Director: Paul Verhoeven
Stars: Kevin Bacon, Elisabeth Shue, Josh Brolin, Greg Grunberg, Kim Dickens, Frank Chase, Janice Walton
Sebastian (Bacon) is a genius scientist leading a team to create an invisibility serum for the military. They have tested it on animals but Sebastian wants to be the first human subject, yet after the experiment the team quickly realize that it has begun to warp his mind.
I loved the effects in the movie. Seeing the different layers of the body was visually interesting and I liked how they had to use steam, water, and other fluids to try and figure out where Sebastian was hiding. However, I can’t help but feel that Hollow Man is a hollow film.
It’s not particularly scary, there aren’t that many thrills or scares, it’s not too dramatic and it doesn’t offer any deep philosophical commentary on the nature of identity or personhood. On some occasions Sebastian alluded to the freedom he felt from being invisible and how easy it was to do these things because he didn’t have to look at himself in a mirror, but it was never developed or explored. What little drama there is comes in the form of relationships because Sebastian still wants his ex, Linda (Shue), who is now involved with Matthew (Brolin). But this is not compelling stuff and I was hoping for a more psychological terror.
It doesn’t come though because from the start Sebastian is shown to be a selfish, arrogant jerk and his descent into madness isn’t a drastic one so the whole progression of the story feels very basic. Also, apparently the only things they could have Sebastian do is molest women. It was really awful, and there’s a rape victim that is just glossed over and never mentioned in the film again.

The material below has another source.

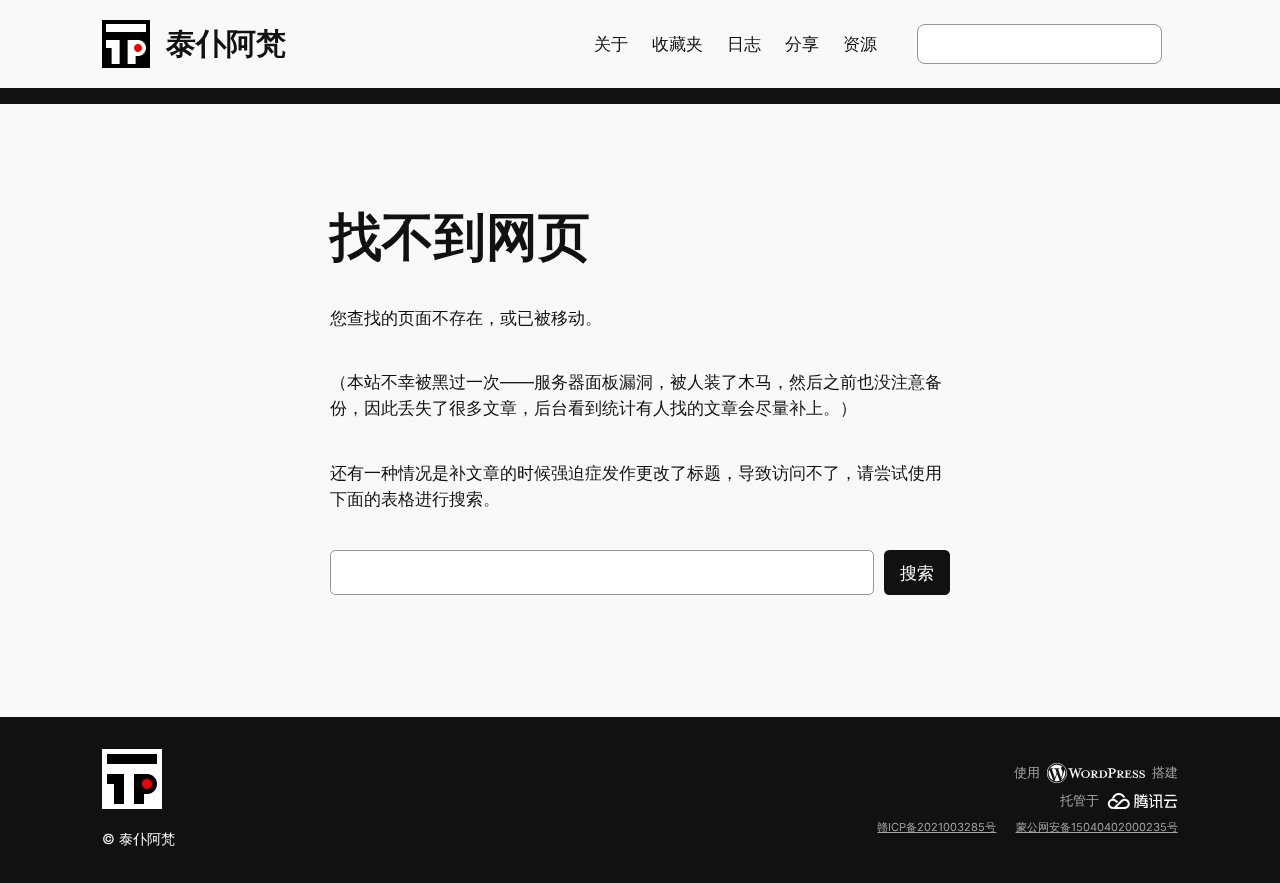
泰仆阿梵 (226, 43)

Usually Verhoeven is able to supplement the visual effects with a story filled with symbolism and satire but that’s missing from Hollow Man and while it’s okay to watch it’s not captivating or thrilling. There’s also a problem with the ending as well, as I’m not sure that a human can withstand as much pain as Sebastian must have suffered. The best parts of the film were when Sebastian managed to escape from the facility and I would have liked to see more of this, and how being invisible made him re-evaluate himself. After all, he was a very extroverted character who wanted to be the centre of attention so there was potential for an interesting contrast and make him a deeper character rather than just a creepy jerk. Also, one bit at the end really annoyed me. Sebastian, the invisible man, is on the loose and yet everyone takes ages to put on their thermal-imaging goggles!
Cool visuals, decent performances, wasted potential for a story.